Island im Winter ist ein Märchen. Schnee und Eis in ungeahntem Ausmass machen das Land zu einem echten Erlebnis, bringen aber auch Umstände mit sich, mit denen man sich vor der Reise auseinandersetzen muss.

Das isländische Wetter ist launisch. Durch die Insellage ändert es sich trotz hervorragender Vorhersagen oft innerhalb weniger Stunden, daher sind lange Trips in der Wildnis stets mit Gefahren verbunden, wie man sie vom Kontinent her nicht kennt. Erst dieser Tage wurden Touristen aus einem Unwetter im Hochland gerettet, sie hatten sich auf einer mehrtägigen Skitour befunden und waren nur mit einem SPOT-Gerät ausgerüstet gewesen, was ihre Ortung für die freiwilligen Suchmannschaften schwierig gemacht hat. Für die Suche einer Skiwanderin am Mýrdalsjökull, die ebenfalls nur ein leider defektes SPOT-Gerät bei sich getragen hatte, waren während des Unwetters am vergangenen Wochenende gar 120 Freiwillige im Sucheinsatz gewesen. Die Helfer der isländischen Rettungsorganisation Landsbjörg sind übrigens allesamt Freiwillige, die für ihre Einsätze vom Arbeitgeber freigestellt werden. Sie erhalten keinen Lohn.

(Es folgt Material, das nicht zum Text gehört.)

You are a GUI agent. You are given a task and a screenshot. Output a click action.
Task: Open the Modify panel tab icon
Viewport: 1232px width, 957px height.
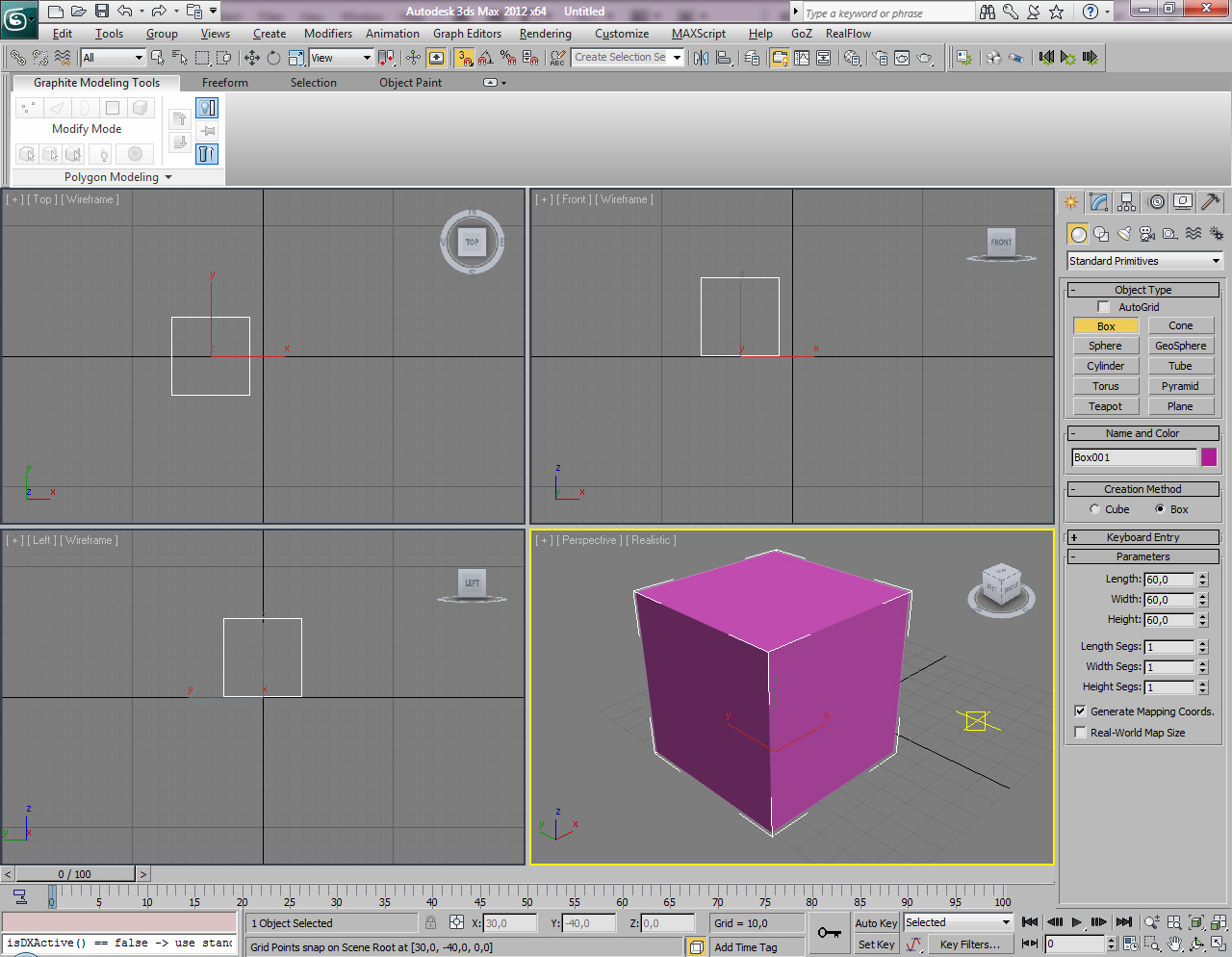coord(1098,202)
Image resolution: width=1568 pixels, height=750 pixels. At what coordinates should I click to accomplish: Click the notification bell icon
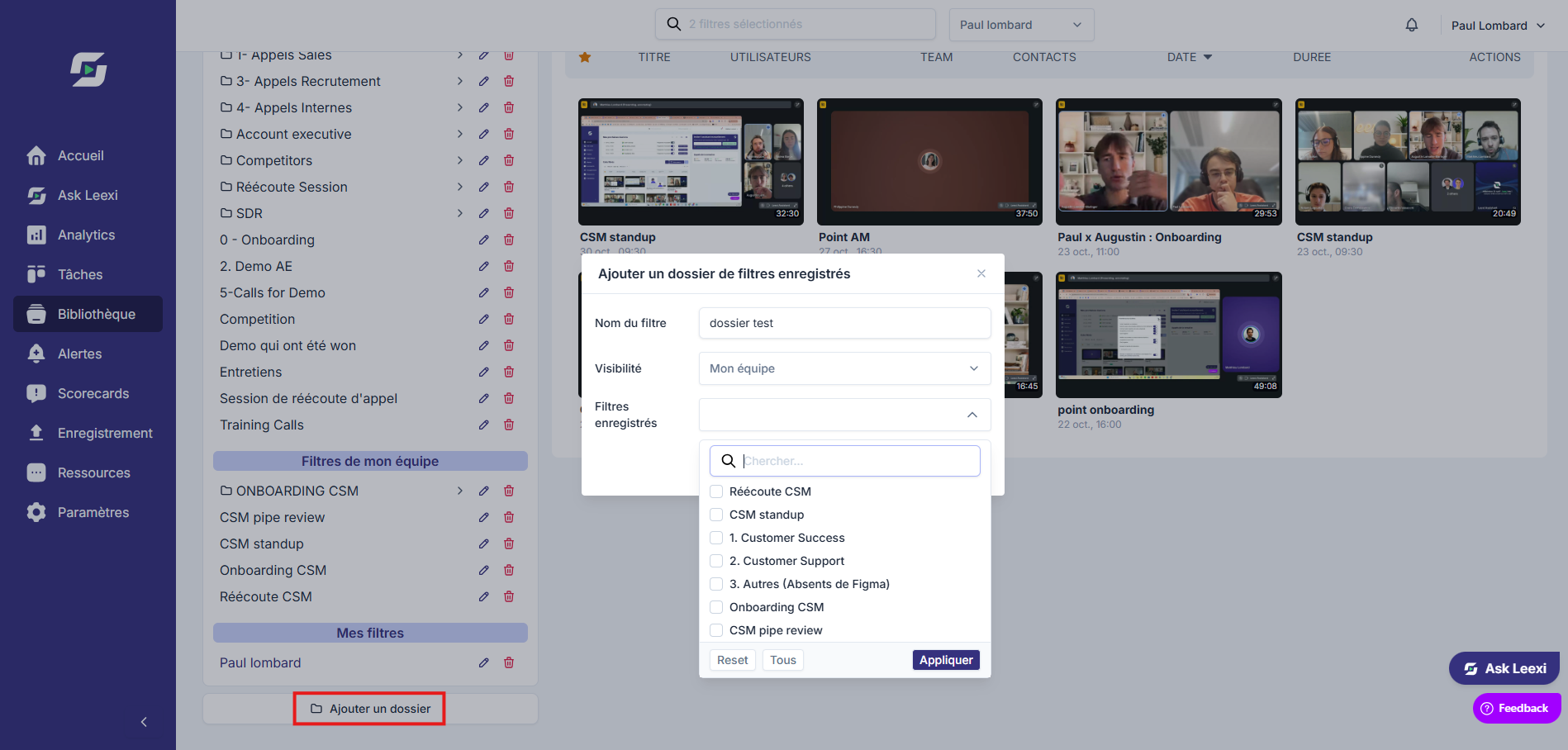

Problematisch wird es auch, wenn Besucher Warnschilder ignorieren, die aus gutem Grund aufgestellt werden. Eis und Schnee gibt es zwar in Europa auch, doch so manchen verlässt das Gespür für Gefahr, sobald er im Urlaub ist.
Am Wasserfall Gullfoss wurden gestern Touristen gesehen, die über die Abzäunungen kletterte und an den Rand der Schlucht wanderten. Der steile Pfad zum Wasserfall selbst ist im Winter wegen Glatteis stets geschlossen, eine neue Aussichtsplattform schenkt jedoch auch von oben einen hervorragenden Ausblick auf den mächtigen Wasserfall.

Die Absperrung wird leider gerne von Besuchern ignoriert. Vom Pfad über die seitliche Absperrung zur Schlucht herüberwandern ist jedoch lebensgefährlich, weil vom Wasserfall unablässig Sprühregen auf die beiden Ufer fällt, welcher an den Abhängen kleine Eishöhlen bildet, die vom Schnee überdeckt werden. Hier kann man sehr leicht einstürzen oder auf dem Eis in die Schlucht rutschen. Auch Schneebretter können einbrechen und einen mit sich in die Schlucht reissen. Überdies herrscht in der Schlucht des Gullfoss oft heftiger Wind, und plötzliche Böen können Waghalsigen am Schluchtrand zum Verhängnis werden.

“Wenn hier was schiefgeht, geht es um Leben und Tod, und es ist nur Gottes Milde und dem Glück zu verdanken, wenn die Reise nicht auf dem Boden der Schlucht endet,” sagt Reiseleiter Helgi Guðmundsson, der die Fotos in diesem link aufgenommen hat und die Gefahren erklärt.

Auch an anderen Orten hatte Besucherleichtsinn Schlagzeilen gemacht. Ob es Touristen und sogar Kinder waren, die am berühmten Strand von Reynisfjara in der Nähe von Vík zu nahe an die tobenden Wellen herangegangen waren, oder Reisende, die in der Gletscherlagune Jökulsárlón auf Eisschollen springen, um Fotos zu schiessen. Sie alle begeben sich in echte Lebensgefahr.

Bitte respektieren Sie aufgestellte Warnschilder und die Warnhinweise Ihres Reiseführers. Und bringen Sie Eiskrallen für Ihr Schuhwerk mit, Schnee und Glatteis in Island haben andere Dimensionen, als Sie es von daheim gewöhnt sind.

Geniessen Sie Island im Winter mit allen Sinnen – auch mit dem Sinn für Vorsicht.